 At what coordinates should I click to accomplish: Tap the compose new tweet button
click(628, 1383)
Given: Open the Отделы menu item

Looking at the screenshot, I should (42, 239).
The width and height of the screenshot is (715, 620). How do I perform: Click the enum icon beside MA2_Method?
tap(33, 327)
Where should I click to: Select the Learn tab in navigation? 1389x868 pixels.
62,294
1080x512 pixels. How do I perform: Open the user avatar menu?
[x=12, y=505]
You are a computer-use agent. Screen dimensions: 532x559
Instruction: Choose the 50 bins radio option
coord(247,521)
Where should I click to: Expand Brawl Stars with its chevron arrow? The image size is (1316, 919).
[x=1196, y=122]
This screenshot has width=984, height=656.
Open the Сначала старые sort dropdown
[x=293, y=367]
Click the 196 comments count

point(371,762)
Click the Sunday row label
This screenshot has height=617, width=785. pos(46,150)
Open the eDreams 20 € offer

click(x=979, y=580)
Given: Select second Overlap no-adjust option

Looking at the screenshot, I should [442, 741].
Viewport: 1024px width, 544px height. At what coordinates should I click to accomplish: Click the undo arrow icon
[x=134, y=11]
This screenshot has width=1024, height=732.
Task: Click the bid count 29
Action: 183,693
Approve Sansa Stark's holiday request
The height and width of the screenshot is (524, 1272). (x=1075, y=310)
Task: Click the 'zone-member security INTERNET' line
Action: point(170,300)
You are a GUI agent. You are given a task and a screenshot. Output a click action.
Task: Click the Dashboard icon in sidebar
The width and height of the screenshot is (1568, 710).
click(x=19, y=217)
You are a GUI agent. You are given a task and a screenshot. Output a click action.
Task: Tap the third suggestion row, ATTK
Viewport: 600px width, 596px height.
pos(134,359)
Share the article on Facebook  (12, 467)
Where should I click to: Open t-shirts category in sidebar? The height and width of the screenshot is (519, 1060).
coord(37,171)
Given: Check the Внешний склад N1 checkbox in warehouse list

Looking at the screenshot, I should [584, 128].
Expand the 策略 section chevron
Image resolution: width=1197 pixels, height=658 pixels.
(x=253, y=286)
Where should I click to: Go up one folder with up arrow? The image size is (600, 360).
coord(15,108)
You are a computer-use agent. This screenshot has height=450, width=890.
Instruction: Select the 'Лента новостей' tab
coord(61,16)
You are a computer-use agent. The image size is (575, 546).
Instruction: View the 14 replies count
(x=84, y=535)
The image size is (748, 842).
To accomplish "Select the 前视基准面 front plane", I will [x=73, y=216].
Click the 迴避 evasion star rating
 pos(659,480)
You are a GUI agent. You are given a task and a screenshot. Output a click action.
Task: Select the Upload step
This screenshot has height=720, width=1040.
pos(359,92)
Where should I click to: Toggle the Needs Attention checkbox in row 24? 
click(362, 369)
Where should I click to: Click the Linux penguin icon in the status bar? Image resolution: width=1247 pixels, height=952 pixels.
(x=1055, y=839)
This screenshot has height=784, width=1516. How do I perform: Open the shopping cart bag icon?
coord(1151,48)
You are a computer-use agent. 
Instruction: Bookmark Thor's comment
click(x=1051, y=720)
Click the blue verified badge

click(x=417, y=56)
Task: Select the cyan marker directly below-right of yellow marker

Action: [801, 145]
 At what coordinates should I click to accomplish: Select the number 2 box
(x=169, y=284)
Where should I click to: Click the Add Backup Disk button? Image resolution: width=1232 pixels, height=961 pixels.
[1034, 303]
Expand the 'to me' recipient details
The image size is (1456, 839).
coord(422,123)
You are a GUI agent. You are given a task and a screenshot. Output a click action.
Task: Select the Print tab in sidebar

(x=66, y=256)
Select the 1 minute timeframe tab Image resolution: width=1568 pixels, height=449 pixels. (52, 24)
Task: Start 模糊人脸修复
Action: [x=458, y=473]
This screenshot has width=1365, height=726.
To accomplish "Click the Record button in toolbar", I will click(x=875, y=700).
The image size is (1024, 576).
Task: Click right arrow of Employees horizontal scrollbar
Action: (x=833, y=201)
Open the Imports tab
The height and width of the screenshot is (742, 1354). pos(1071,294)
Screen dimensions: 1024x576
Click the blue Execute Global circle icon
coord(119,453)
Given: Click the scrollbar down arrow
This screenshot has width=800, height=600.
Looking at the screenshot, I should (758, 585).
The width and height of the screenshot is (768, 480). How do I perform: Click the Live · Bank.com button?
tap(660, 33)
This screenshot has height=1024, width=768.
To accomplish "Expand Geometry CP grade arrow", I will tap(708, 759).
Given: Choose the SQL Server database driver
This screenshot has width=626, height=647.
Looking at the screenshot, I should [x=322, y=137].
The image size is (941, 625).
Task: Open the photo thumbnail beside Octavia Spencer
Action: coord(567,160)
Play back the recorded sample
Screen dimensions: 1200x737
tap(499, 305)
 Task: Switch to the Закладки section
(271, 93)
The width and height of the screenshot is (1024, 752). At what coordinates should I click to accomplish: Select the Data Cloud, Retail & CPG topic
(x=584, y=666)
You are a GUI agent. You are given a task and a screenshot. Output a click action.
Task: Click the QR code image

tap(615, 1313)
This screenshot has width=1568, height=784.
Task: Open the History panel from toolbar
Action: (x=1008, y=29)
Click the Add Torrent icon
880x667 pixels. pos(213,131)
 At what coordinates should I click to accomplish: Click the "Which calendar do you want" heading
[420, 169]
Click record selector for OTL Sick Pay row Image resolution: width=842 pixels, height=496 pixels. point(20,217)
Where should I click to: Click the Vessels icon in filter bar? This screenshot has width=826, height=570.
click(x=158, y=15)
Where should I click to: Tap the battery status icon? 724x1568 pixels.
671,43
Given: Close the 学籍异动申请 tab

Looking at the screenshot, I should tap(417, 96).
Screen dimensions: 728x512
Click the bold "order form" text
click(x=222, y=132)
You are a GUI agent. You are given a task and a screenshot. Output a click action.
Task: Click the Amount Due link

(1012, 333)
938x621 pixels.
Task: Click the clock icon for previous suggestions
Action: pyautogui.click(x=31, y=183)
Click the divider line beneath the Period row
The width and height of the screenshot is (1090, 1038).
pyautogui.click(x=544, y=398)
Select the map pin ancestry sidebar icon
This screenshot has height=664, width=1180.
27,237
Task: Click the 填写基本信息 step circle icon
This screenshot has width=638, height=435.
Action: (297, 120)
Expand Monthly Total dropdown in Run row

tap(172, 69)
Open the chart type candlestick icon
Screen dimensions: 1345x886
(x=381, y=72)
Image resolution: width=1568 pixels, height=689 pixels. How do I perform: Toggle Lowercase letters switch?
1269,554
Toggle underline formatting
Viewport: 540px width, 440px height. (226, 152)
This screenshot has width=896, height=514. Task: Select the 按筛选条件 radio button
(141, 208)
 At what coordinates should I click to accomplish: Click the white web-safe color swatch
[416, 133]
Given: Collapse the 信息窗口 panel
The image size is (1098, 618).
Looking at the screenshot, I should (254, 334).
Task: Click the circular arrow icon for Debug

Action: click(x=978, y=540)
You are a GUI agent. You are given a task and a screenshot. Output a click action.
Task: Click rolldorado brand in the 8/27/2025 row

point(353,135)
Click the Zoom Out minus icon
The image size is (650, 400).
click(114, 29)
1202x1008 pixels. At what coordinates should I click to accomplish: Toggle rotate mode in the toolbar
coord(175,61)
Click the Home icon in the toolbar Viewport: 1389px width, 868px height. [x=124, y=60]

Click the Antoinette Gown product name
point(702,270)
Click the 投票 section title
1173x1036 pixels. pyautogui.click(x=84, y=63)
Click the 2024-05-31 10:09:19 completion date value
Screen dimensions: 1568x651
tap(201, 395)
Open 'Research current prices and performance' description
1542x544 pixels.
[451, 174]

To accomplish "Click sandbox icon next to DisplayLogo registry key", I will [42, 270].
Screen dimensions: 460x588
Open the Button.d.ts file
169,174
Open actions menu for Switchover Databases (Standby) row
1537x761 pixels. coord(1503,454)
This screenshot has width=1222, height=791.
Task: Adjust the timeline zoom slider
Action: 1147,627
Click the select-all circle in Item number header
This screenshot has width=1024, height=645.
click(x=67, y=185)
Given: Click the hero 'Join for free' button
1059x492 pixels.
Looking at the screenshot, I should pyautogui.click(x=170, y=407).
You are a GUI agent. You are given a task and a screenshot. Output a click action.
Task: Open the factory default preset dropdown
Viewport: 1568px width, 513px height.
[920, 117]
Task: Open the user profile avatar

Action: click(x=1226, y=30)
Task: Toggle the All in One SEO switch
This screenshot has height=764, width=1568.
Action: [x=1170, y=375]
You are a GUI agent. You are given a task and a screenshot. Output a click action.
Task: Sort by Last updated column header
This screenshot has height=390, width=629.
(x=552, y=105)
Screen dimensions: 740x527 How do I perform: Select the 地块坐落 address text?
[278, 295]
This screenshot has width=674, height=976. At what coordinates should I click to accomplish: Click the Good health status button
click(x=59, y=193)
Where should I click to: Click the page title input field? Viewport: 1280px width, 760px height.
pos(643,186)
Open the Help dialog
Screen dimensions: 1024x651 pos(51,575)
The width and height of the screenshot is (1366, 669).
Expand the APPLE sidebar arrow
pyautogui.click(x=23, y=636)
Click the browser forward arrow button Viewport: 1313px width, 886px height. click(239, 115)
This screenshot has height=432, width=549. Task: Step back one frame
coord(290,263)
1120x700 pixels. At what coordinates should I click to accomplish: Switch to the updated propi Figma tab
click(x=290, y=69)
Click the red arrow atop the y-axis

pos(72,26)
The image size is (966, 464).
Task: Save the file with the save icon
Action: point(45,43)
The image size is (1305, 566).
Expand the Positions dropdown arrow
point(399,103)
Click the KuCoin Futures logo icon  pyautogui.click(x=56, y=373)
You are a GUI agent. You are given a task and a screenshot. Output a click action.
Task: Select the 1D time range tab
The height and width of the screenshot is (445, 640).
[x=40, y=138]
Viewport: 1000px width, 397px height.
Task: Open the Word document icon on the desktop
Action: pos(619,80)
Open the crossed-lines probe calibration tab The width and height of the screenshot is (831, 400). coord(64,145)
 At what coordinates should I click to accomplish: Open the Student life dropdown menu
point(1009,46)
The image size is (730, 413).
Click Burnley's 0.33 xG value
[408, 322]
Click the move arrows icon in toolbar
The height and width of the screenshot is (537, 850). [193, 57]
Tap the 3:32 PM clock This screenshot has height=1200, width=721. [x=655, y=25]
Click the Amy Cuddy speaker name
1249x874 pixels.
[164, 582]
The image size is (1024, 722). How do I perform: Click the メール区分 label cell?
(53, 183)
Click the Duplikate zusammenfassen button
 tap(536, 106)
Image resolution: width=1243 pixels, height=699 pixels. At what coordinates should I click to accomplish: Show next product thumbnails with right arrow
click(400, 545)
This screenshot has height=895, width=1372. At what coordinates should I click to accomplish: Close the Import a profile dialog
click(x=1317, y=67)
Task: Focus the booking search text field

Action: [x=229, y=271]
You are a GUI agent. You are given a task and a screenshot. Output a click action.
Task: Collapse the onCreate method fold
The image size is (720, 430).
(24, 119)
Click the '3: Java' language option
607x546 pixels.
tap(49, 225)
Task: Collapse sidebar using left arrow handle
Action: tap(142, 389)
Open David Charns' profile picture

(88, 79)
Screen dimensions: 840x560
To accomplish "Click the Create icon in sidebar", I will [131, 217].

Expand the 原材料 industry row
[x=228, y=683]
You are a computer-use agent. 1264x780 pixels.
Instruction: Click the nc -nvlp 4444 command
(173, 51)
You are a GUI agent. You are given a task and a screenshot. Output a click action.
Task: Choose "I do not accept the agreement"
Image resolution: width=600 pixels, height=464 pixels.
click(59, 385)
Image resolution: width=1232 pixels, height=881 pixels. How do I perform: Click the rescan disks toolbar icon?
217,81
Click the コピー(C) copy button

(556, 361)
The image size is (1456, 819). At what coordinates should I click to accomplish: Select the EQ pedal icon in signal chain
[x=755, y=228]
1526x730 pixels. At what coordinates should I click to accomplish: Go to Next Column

> [Task]: List all lines from the entries that include the word "computer".

> [Task result]:
You are a computer-use agent. Screen dimensions: 532x559
You are a computer-use agent. This screenshot has height=450, width=890.
You are a computer-use agent. The image size is (575, 546).
You are a computer-use agent. 
You are a computer-use agent. 1264x780 pixels.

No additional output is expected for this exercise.